So, hey. Back in them olden times when architects ruled the world, and methodology was an actual thing – despite nobody having any idea what that meant, and I can tell you that from first-hand experience – there was a way of delivering working software that end users could actually use.
It went un-articulated for decades, until some folk actually articulated it. They gave it a name, and that name was – disappointingly – “Extreme Programming”. To quote from The Hitchhiker’s Guide To The Galaxy when Deep Thought named the computer to solve the meaning of life, the universe and everything that would come after it: “Oh”.
But don’t be fooled by the name. XP is how computer programmers writing software for customers had been winning at writing software for customers for decades. There’s literally nothing new in it. Its brilliance is in how it named the thing those programmers were doing. It gave them form. It gave them voice.
There’s nothing extreme about it. Unless you think that delivering software customers need is extreme.
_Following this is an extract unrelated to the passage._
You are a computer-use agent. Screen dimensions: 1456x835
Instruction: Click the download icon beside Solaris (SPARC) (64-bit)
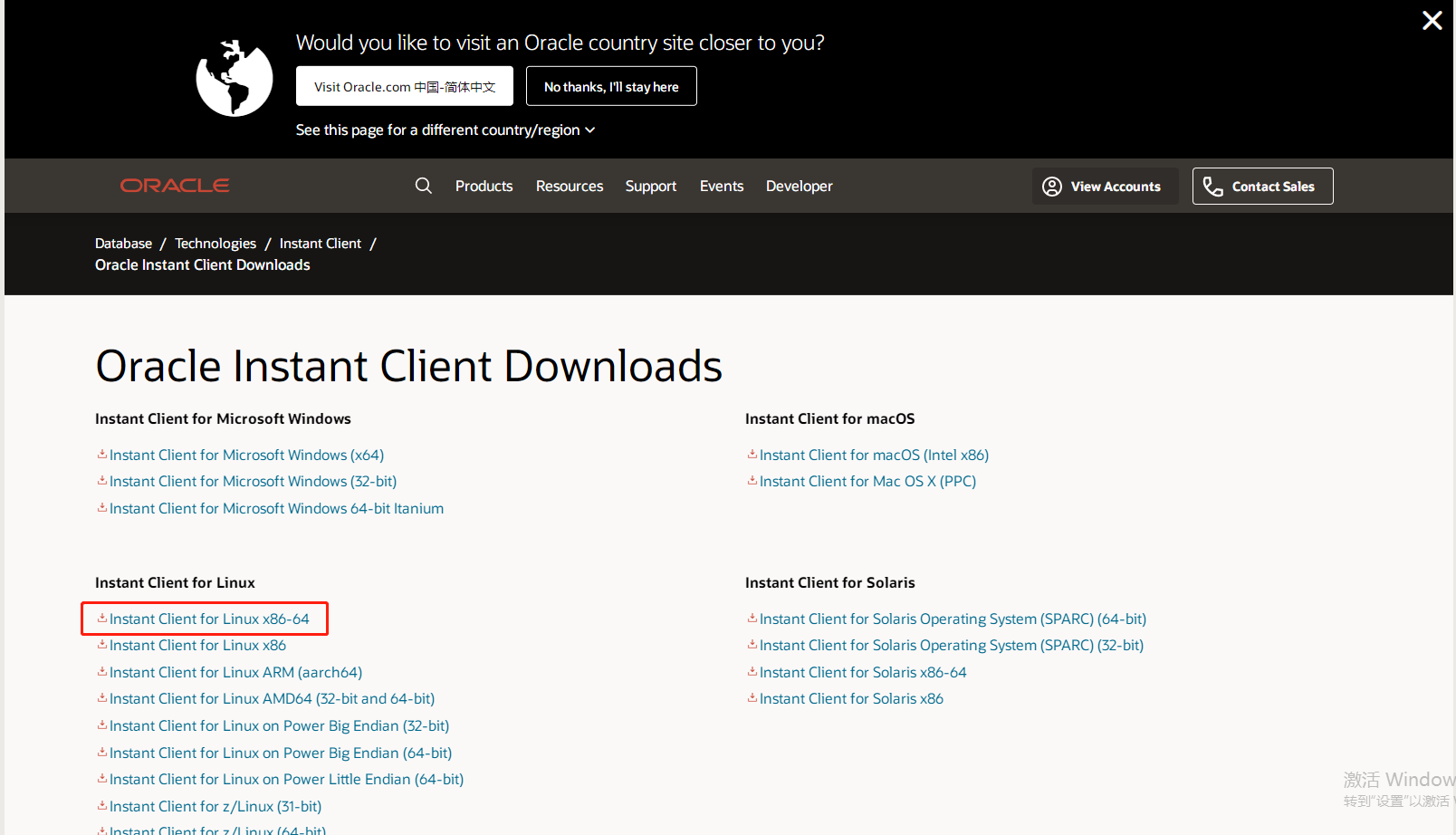point(752,618)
But since the rise of “Agile”, those software development truisms have been lost in a fog of the same illusion of control that gave rise to the Big Methods of the 1990s. SAFe is just SSADM with agile tinsel draped around it. LeSS is even less than that. Scrum has become a monster, spewing out an exponentially growing army of consultants 70% of whom have never delivered a working software product in their lives.
Cut through all that crap and what’s left is those decades-old insights into what delivers reliable, maintainable working software that customers can change their minds about. And those Big Agile ideas may now dominate the world of Big IT, but teams who dare to deliver working software still cleave to those original insights. There are no shortcuts.